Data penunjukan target
▽

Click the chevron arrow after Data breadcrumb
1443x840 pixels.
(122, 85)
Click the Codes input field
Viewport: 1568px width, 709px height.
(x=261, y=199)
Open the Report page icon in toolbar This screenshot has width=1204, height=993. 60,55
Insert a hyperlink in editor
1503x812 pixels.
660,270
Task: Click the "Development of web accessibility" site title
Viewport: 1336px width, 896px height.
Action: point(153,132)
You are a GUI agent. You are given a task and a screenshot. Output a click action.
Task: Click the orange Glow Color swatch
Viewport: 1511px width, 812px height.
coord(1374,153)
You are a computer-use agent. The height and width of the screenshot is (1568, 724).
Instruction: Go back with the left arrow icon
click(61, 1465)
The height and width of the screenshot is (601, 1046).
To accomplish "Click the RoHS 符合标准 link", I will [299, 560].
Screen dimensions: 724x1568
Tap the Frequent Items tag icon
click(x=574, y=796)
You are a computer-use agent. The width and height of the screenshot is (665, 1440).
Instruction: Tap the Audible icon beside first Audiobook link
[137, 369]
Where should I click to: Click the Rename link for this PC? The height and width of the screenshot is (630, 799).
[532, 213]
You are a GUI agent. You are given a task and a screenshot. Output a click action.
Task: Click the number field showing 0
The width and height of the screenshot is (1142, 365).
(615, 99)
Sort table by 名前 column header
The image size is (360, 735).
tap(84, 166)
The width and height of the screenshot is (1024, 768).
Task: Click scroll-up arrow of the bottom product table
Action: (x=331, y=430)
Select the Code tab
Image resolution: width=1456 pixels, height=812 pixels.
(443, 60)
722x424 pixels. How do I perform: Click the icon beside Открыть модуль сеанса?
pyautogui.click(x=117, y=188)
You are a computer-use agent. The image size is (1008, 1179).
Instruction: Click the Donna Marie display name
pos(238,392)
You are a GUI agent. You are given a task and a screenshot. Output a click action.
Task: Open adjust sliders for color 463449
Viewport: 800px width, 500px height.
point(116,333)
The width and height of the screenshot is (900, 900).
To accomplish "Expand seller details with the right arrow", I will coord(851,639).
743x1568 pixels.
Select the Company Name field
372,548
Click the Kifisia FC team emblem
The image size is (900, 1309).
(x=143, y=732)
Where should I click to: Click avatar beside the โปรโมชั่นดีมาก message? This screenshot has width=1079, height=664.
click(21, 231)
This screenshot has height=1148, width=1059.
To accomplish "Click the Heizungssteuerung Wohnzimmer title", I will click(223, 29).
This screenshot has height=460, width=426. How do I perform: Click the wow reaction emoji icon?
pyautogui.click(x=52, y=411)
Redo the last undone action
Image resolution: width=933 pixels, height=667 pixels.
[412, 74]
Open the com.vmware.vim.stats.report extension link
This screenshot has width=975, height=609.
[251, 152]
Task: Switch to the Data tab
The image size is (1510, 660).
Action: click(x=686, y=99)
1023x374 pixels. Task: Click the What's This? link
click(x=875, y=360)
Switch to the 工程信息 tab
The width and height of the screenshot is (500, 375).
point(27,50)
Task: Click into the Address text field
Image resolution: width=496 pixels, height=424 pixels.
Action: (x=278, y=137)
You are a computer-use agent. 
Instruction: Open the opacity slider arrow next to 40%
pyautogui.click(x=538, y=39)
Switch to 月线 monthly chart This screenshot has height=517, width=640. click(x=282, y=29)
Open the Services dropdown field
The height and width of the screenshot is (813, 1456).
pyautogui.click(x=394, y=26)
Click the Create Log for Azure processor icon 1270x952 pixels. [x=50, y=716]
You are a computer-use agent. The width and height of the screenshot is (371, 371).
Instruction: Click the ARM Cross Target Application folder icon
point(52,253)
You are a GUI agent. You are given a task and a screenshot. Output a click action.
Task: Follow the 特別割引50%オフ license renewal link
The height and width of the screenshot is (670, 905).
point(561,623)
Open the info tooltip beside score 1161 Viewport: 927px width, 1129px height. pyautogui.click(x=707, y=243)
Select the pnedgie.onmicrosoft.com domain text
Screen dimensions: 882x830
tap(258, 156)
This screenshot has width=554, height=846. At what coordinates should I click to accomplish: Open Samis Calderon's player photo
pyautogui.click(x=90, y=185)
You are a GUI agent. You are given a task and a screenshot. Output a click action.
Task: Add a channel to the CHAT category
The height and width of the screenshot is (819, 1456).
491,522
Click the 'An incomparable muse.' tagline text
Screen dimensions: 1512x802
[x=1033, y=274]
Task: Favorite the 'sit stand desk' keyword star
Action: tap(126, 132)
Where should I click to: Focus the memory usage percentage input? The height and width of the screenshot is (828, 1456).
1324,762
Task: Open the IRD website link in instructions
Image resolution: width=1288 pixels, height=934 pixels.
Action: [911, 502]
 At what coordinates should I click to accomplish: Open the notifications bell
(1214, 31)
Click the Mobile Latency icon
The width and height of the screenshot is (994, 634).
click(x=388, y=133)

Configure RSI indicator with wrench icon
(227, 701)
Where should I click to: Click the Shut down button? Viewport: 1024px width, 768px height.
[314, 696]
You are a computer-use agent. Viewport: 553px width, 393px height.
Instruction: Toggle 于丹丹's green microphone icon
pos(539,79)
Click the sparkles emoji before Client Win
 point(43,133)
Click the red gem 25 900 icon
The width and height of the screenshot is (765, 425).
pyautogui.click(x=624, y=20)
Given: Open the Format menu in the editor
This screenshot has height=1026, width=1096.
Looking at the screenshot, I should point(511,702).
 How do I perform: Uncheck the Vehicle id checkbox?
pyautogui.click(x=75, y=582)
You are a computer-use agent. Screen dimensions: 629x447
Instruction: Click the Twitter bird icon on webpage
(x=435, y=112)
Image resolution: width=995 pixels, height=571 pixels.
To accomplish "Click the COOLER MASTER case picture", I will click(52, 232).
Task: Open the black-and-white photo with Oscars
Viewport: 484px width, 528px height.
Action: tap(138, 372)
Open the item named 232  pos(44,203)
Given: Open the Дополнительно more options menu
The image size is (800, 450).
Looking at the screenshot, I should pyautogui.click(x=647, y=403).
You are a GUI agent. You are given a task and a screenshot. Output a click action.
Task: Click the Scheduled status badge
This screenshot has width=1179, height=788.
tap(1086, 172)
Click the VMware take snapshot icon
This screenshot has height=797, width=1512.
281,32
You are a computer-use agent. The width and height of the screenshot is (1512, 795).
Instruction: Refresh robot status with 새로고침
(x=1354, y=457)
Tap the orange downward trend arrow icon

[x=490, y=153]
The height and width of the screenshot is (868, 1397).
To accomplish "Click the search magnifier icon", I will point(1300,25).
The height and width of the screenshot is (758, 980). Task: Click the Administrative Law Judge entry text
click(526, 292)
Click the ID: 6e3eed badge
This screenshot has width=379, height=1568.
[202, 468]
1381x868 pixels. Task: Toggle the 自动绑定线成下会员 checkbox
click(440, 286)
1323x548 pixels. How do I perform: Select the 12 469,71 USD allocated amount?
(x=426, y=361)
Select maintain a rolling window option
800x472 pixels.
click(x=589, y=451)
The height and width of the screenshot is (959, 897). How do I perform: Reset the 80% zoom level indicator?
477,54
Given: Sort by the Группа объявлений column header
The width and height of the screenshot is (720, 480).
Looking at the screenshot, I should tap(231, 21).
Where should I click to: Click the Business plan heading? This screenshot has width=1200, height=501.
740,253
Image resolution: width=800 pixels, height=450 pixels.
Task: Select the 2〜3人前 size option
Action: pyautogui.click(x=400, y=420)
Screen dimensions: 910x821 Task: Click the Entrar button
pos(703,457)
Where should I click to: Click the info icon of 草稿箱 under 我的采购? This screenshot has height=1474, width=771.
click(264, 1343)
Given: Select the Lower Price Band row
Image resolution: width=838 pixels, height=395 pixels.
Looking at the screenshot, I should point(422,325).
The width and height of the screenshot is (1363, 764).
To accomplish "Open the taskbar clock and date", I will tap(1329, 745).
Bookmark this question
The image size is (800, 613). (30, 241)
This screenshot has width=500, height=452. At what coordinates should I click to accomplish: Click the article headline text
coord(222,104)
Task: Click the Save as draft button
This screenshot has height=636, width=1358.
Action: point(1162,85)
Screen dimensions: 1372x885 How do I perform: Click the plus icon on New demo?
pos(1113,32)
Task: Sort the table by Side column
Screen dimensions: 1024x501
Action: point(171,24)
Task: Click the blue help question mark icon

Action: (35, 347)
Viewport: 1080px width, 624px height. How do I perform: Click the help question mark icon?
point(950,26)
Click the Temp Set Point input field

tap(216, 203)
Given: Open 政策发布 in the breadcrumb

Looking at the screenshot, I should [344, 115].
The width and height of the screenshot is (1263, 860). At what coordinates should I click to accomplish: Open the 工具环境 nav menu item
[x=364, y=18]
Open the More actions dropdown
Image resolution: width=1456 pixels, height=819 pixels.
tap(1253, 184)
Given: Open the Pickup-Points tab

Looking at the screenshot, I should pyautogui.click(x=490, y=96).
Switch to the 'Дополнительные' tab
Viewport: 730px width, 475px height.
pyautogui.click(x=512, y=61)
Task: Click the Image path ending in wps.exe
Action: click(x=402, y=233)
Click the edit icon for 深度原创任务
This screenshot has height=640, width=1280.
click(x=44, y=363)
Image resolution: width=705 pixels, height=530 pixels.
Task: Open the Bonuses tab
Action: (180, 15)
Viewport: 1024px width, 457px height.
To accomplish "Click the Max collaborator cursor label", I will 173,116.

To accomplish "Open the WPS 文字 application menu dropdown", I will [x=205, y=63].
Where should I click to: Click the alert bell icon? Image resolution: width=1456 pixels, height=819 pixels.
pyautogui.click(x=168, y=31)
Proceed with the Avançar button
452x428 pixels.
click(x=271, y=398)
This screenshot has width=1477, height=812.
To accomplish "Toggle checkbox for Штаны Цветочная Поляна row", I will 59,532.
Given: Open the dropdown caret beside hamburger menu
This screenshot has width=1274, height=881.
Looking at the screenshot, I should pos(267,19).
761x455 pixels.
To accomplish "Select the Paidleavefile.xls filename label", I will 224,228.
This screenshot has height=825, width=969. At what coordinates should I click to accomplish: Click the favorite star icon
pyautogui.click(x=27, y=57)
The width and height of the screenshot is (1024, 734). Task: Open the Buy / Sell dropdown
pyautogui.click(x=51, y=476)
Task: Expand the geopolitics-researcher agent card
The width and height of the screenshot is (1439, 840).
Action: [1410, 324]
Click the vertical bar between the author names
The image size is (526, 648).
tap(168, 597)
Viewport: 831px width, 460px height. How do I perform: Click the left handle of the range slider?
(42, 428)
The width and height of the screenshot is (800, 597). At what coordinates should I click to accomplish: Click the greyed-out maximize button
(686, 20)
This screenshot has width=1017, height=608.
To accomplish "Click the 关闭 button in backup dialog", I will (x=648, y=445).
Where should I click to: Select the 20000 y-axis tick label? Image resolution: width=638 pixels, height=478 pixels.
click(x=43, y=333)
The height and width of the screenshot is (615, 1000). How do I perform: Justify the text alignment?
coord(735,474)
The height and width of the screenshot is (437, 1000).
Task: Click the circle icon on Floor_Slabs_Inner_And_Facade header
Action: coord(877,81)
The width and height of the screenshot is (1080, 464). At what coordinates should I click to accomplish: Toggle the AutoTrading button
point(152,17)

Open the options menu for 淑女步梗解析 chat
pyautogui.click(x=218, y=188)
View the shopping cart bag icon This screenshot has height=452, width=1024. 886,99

△

Tugas Anda → Tuliskan ulang tanpa perubahan rentang entri dari baris yang memuat "Click the Create" hingga baris yang memuat "point(561,623)", kedua baris itu ikut disertakan.

Jawaban Latihan →
Click the Create Log for Azure processor icon 1270x952 pixels. [x=50, y=716]
You are a computer-use agent. The width and height of the screenshot is (371, 371).
Instruction: Click the ARM Cross Target Application folder icon
point(52,253)
You are a GUI agent. You are given a task and a screenshot. Output a click action.
Task: Follow the 特別割引50%オフ license renewal link
The height and width of the screenshot is (670, 905).
point(561,623)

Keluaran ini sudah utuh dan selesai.